The results underscored Mr. Obama’s limited ability to excite liberals when he’s not on the ballot. That message is unwelcome by the roughly 250 House of Representatives Democrats and 16 Senate Democrats expected to seek re-election next year, when Mr. Obama will be halfway through his four-year term.

Many of those Democrats have safe seats. But a few of the senators, and at least three dozen House members, could face stiff Republican challenges. Over the next year, they often will have to decide how closely to align themselves with the White House, and when to show independence from their party’s leaders.

Their choices could affect major legislation, including the bid to overhaul the nation’s health care system.

Numerous Democrats, and even a few Republicans, said on Wednesday they doubted this week’s elections would seriously threaten the health care push. But some warned that Mr. Obama and his allies will have to work harder to muster a majority of votes in the House and a filibuster-proof super majority in the Senate.

“For people who have been undecided, it either keeps them undecided or moves them to ‘no’,” said Democratic Rep. Stephanie Herseth Sandlin. With so many independent voters backing the Republican nominees in New Jersey and Virginia on Tuesday, she said, “we have to step back and say ‘What can we do to regain their support?”’

But Republicans suffered their own setback this week. In a U.S. House district that Republicans have controlled for more than a century in upstate New York, Democrat Bill Owens, won a special election after Republican and conservative activists turned on each other. Staunch conservatives forced the Republican nominee from the race and ran a third-party candidate, who lost to Mr. Owens.

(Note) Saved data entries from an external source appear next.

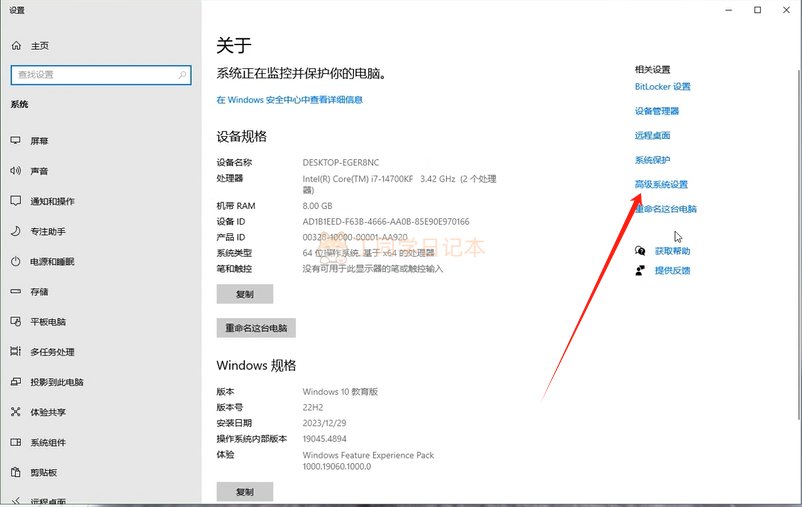Click 在 Windows 安全中心中查看详细信息 link
The image size is (802, 507).
click(290, 100)
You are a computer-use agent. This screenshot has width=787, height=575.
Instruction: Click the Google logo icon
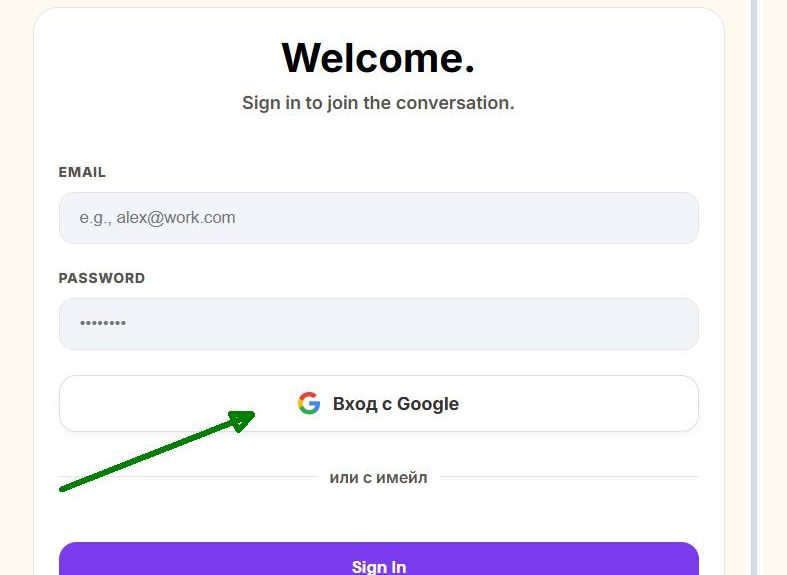pos(309,404)
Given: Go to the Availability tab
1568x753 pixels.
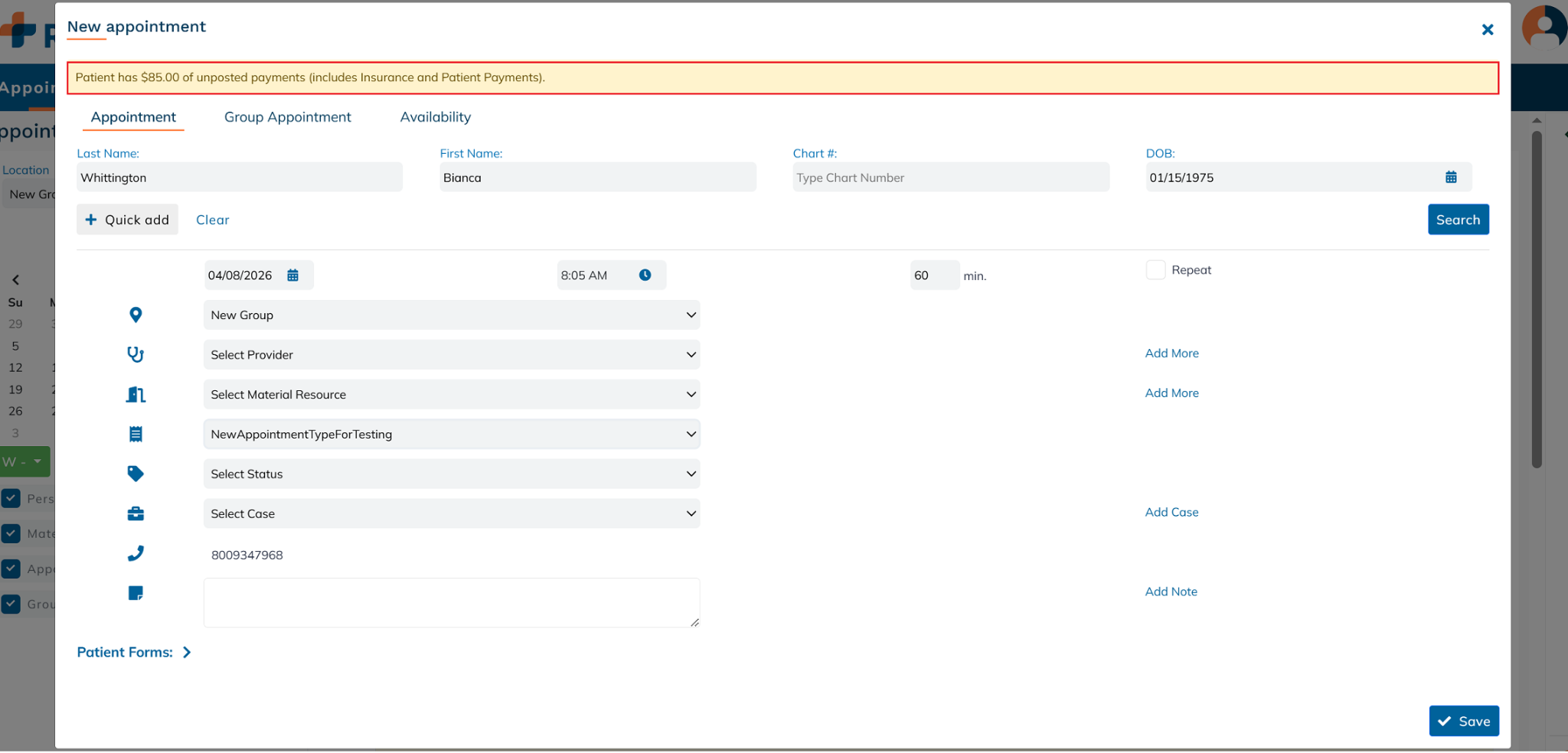Looking at the screenshot, I should click(x=435, y=117).
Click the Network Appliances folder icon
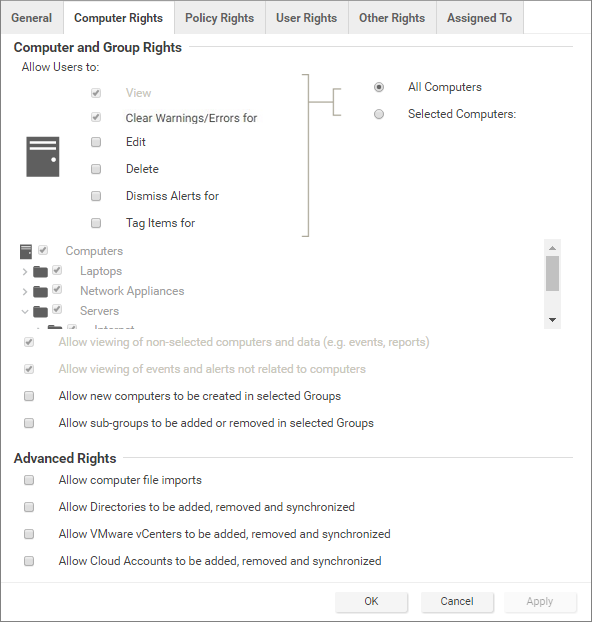Viewport: 592px width, 622px height. tap(40, 292)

Republican strategists said the defeat showed that most voters are turned off by partisan dramas and ideological shootouts. Democrats refrained from gloating on Wednesday, but privately, many said they hope hard-core conservatives will continue to attack moderate Republicans.

Democratic Sen. Ben Nelson said incumbents of every stripe had better take notice. Americans will vote for change if they feel their representatives aren’t working to create jobs, improve the economy and run the government efficiently, he said.

Tuesday’s elections were a “referendum on the economy,” not on Obama or the health care debate, Nelson said. As for Mr. Obama, he said, the “president’s popularity is greater than any of his plans.”

Veteran Democrats disagreed about how alarmed they should be by Tuesday’s results.

Some, like Democrat Rep. Debbie Wasserman Schultz laughed them off. She will be happy to keep picking up long-held Republican House seats, she said, although she agreed that Democrats must convince voters they can pull the economy out of its slump.

“I don’t think you can use the New Jersey and Virginia gubernatorial races as predictors of what will likely happen next November,” Wasserman Schultz said. Voters “are very concerned about the economy,” she said, but the two gubernatorial races were determined by “what was going on in those individual states.”

Several prominent Democrats said Tuesday’s elections will hardly influence the health care debates in Congress.

“I think the health care legislation has its own life, its own set of issues,” said Don Fowler, a former national party chairman. If the Democratic-controlled Congress approves a hefty version of the health care proposals, he said, most Americans will see the party as trying to help the average person.

The biggest danger for Democrats is to be too cautious and conservative in crafting major legislation such as health care, said Missouri Democratic Party Chairman Craig Hosmer.

“You try to be bipartisan, but if you can’t, you’ve got to get something done,” he said. Democrats “need to act like a majority.”

Terry Holt, a Washington-based Republican campaign consultant, said the New Jersey and Virginia elections are bound to worry some House Democrats facing tough races next year.

“There’s a lot of deer-in-the-headlights looks on Capitol Hill today,” he said, even if some lawmakers inevitably read too much into off—year elections.

“Now the fight for the 2010 election begins,” Holt said, “and it’s going to be pretty even.”